War Stories from Mississippi

War Stories from Mississippi Cover

Hard Cover, 245 Pages

 

War Stories from Mississippi takes the reader back through time from Vietnam to the Civil War with graphic descriptions of bloody battles where Mississippians fought and died.

In 1934 a young man named Morris Cohen graduated from Mississippi State College. It was Cohen's destiny to become a major atomic bomb spy for the Soviet Union, and this story takes the reader into the shadow world of Soviet spies and high level treason in the US Government.

The book relives the Bataan Death March and Corregidor and the horrors of Japanese POW camps. It recounts the Frozen Chosin campaign and fighting along the DMZ in Korea, and describes the harrowing experiences of three pilots at the brutal Hanoi Hilton in Vietnam. The story describes the terrors of mustard gas during trench warfare in World War I, and the battles where Lt. T.C. Carter fought in 1918. The author tells about his recent visit to the battlefields of Eastern France and the place where T.C. Carter was killed. Then the incredible story of Lt. Charles Read's Civil War adventures. And along the way are poignant stories about boys and girls growing up in Meridian.

WAR STORIES is dedicated to the war veterans of Mississippi who fought in armed conflicts in the past and to the men and women now fighting with the US Armed Forces in Iraq.

Lt. Robert Wideman, Hanoi Hilton, May 1967: "I heard a blood curdling scream and started thinking about the Count of Monte Cristo who was in a dungeon for thirty years. It was terrifying. But then I thought, but this is 1967, and that kind of stuff doesn't happen anymore."

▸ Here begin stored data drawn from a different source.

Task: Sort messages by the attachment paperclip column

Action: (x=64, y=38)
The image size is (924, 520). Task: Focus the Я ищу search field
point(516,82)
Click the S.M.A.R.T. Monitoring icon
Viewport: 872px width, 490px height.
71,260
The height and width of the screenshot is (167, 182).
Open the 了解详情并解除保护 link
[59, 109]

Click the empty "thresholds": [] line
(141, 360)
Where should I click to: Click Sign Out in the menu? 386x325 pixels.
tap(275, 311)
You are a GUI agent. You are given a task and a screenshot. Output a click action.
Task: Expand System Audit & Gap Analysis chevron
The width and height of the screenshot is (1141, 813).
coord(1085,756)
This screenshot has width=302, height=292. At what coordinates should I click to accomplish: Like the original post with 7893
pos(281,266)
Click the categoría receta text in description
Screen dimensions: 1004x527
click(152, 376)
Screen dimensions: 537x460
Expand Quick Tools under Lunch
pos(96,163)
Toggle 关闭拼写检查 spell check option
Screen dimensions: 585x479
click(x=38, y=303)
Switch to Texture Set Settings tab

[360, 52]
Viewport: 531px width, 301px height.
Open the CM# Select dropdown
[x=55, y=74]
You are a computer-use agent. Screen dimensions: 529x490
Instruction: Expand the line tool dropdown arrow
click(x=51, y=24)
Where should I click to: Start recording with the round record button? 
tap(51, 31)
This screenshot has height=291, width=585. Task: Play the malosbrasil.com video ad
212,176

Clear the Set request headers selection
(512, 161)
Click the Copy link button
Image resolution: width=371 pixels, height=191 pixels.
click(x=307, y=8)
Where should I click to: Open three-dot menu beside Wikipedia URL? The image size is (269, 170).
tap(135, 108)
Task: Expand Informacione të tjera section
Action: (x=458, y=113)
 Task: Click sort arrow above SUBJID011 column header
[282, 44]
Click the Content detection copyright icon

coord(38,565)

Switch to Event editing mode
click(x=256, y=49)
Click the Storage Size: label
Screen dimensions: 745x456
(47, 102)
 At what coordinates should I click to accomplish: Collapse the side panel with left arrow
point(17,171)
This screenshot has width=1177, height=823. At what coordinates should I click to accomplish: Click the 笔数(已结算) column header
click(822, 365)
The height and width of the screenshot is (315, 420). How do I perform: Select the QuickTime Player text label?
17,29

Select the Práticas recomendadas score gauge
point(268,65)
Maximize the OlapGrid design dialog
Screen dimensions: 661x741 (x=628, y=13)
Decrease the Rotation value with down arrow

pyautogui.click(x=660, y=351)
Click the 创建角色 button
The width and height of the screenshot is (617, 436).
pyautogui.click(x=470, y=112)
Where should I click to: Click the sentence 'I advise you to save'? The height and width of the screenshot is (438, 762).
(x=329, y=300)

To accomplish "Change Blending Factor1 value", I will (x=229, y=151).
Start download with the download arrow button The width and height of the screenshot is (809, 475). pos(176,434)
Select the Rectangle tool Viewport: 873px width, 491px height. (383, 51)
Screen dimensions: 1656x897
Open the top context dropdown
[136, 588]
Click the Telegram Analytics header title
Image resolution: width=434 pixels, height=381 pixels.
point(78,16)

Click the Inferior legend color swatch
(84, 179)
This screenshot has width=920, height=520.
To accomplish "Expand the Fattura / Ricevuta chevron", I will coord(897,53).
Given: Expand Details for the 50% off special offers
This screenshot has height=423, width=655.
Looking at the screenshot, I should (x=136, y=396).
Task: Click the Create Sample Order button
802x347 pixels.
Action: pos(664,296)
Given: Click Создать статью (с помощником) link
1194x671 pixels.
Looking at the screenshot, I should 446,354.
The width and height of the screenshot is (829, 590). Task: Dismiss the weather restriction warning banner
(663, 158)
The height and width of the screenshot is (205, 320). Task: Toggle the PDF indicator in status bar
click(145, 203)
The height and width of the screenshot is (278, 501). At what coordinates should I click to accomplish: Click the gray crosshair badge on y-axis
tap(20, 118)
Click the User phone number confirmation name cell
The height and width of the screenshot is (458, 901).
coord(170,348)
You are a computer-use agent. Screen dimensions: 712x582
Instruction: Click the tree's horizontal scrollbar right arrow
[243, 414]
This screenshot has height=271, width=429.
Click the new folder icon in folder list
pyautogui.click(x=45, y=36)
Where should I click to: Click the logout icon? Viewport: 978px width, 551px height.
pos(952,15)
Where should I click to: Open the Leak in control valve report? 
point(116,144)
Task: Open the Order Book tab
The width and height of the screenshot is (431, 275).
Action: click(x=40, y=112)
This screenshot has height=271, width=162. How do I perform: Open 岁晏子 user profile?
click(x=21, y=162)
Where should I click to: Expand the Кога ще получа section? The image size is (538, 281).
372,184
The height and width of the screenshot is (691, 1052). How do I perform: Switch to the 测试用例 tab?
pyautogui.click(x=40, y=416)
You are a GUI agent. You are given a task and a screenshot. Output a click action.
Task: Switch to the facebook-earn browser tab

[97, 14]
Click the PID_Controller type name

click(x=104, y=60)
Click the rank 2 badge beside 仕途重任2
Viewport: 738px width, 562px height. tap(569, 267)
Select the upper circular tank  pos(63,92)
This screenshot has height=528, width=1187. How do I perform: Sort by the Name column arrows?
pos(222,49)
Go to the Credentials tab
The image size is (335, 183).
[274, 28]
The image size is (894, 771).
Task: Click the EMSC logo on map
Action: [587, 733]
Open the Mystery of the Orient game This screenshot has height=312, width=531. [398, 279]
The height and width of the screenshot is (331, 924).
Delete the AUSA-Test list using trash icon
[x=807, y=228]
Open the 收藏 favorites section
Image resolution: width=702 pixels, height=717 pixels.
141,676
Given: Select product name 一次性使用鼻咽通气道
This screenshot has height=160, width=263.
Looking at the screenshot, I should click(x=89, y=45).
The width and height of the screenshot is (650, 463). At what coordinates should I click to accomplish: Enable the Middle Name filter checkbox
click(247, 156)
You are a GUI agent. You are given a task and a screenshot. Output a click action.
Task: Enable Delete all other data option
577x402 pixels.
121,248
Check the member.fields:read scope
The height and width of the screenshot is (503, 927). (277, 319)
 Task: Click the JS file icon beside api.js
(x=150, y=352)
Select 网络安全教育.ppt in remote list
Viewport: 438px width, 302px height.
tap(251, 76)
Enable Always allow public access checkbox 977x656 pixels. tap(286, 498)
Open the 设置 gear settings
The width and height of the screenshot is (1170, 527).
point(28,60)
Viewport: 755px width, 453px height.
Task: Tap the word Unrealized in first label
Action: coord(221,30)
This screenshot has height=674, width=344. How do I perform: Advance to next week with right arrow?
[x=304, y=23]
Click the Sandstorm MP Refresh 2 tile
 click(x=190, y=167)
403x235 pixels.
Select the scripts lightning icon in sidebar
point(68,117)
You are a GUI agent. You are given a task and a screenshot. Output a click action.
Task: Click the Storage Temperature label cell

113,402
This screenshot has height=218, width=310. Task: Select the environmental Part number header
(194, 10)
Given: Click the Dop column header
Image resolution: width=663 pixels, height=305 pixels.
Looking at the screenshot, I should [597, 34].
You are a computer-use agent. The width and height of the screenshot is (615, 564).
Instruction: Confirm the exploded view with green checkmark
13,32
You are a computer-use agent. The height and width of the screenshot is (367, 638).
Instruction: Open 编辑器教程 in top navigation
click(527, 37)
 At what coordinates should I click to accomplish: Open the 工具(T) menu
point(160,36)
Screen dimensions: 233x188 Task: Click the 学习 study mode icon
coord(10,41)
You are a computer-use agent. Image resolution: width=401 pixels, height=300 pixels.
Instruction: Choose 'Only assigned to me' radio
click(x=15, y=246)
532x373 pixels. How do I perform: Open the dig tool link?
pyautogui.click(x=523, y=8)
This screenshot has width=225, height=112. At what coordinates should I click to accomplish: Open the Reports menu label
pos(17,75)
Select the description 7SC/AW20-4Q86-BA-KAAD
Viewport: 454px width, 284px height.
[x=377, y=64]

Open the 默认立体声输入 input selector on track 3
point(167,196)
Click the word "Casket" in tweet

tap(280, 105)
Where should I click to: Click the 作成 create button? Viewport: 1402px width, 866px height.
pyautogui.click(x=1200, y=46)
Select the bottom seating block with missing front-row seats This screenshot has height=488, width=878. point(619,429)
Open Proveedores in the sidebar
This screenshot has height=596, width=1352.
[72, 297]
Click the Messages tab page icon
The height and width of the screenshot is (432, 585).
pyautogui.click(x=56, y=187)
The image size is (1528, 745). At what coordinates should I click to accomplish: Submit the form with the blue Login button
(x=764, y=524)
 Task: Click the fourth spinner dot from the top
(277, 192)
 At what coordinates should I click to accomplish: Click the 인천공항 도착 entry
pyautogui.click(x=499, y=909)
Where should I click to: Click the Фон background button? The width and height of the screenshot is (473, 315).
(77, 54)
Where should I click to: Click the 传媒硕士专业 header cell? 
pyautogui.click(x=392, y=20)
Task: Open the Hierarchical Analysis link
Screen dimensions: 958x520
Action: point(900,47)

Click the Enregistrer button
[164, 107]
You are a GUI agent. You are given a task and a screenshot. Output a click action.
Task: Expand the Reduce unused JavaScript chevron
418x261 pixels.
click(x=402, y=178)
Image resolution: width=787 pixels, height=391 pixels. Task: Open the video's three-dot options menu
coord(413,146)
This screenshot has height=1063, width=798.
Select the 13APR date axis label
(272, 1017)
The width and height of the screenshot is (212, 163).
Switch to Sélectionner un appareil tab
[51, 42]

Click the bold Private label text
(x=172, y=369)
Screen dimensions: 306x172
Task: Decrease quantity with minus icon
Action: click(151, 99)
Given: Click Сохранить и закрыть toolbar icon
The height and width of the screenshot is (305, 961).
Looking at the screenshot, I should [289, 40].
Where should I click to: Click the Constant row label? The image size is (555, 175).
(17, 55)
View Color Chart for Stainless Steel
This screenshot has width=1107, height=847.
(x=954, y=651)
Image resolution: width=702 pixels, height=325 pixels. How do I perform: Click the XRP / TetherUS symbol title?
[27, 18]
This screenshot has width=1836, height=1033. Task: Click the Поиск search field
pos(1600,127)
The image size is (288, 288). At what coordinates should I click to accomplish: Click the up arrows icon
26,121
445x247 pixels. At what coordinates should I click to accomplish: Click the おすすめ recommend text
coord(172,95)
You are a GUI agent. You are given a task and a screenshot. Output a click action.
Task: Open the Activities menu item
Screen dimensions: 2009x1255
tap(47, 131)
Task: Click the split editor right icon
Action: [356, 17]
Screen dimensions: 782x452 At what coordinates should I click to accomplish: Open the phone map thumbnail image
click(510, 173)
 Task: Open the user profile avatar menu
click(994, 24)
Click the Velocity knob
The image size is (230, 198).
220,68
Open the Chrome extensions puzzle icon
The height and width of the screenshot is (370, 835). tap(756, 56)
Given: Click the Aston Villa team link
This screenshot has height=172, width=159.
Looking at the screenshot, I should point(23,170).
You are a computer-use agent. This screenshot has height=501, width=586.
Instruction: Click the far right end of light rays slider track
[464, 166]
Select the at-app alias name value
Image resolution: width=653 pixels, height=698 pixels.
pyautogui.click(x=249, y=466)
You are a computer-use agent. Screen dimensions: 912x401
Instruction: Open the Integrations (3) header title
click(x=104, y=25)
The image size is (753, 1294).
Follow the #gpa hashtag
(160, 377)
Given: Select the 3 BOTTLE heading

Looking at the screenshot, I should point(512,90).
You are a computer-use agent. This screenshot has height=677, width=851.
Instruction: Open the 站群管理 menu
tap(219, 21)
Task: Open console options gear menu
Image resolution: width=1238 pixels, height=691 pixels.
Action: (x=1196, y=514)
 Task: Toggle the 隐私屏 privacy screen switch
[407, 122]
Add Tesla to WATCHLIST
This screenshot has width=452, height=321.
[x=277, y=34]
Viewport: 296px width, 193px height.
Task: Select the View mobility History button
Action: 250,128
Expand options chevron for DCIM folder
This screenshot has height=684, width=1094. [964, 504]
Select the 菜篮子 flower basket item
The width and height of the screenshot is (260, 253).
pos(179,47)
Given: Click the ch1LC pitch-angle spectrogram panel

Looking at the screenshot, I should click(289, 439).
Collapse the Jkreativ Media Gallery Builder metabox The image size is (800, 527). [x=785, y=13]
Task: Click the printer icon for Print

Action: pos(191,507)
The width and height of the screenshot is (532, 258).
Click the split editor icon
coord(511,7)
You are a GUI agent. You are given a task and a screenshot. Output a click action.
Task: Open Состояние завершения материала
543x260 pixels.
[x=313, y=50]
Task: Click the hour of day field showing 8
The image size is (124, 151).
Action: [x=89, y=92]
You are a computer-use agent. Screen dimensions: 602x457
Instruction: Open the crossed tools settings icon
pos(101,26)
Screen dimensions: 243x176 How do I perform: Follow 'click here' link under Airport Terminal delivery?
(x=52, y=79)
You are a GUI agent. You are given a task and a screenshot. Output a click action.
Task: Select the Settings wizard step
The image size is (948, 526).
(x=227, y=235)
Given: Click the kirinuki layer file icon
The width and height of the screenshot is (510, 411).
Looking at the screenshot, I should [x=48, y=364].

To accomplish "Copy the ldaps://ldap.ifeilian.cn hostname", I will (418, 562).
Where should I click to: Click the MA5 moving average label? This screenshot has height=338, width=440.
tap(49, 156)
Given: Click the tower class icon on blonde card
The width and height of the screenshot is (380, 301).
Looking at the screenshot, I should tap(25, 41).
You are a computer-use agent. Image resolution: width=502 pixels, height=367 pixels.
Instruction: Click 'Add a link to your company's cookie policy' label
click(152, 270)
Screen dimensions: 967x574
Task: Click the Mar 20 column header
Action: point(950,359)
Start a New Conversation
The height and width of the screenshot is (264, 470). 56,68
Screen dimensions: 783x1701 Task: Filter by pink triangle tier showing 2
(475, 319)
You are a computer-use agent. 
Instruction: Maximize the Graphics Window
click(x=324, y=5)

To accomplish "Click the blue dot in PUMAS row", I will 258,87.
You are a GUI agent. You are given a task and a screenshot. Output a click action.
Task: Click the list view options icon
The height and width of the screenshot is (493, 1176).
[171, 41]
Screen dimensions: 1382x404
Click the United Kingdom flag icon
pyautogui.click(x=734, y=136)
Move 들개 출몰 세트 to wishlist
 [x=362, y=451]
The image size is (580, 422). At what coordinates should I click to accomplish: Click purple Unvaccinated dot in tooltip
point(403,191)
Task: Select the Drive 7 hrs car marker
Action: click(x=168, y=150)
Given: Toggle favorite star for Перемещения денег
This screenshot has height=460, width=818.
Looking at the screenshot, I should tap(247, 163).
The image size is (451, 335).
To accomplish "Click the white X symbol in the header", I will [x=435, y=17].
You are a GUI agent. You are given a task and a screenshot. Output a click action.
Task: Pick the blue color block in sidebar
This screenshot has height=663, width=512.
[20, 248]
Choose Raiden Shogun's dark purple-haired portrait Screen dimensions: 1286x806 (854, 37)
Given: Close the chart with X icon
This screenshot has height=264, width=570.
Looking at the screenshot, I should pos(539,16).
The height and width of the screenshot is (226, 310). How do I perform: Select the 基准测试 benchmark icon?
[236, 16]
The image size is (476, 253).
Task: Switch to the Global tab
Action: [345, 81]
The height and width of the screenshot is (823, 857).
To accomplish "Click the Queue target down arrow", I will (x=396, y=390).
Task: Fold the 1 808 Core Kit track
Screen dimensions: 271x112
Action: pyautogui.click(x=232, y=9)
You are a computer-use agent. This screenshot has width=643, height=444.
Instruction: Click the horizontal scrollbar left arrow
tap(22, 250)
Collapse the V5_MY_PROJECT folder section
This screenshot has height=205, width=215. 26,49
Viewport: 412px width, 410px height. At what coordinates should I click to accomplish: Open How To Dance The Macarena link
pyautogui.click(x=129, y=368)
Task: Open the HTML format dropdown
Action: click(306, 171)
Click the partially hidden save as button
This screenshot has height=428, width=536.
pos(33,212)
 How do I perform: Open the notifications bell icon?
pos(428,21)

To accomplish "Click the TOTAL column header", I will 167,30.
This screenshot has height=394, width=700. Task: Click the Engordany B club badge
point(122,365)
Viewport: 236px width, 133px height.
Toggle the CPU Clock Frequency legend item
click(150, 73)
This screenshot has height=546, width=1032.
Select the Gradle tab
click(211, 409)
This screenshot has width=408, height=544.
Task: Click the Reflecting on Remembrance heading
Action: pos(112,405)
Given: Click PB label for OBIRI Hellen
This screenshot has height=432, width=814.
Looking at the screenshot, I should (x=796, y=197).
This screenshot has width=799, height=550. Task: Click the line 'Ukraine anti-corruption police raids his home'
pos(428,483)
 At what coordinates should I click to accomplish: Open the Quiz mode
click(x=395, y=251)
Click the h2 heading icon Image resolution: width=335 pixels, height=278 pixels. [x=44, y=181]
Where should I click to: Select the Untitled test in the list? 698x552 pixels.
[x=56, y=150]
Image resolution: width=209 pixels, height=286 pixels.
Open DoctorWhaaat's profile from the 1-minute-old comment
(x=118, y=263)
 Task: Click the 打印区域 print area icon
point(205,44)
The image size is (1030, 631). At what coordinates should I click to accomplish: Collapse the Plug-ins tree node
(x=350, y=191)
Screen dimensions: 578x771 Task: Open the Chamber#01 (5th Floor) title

Cpl. Andy Fenn, 38th Parallel in Korea, Summer 1951: "I heard those mines going off and terrible screaming. I couldn't stand the screams and went out in the minefield to help tote those fellows out on stretchers."

Sgt. Carl Holloway, Corregidor, April 1942: "I'll never forget the Emperor's birthday when the artillery shells started coming in from both sides. The whole island shook. I think it exceeded anything of its kind in the history of the world."

Morris Cohen, Miss State graduate, summer 1939: Semyonev held out a piece of broken comb, then Morris took out a piece of comb he had received at the spy school in Barcelona. The pieces fit together perfectly. It was Morris' first contact with an NKVD espionage agent.

Lt. T.C. Carter, Eastern France, September 1918: "The alarm was sounded by a hundred klaxon horns. Everyone put on their gas masks and soldiers put animal masks on the horses and mules. The mustard gas fairly rained down in the woods around us."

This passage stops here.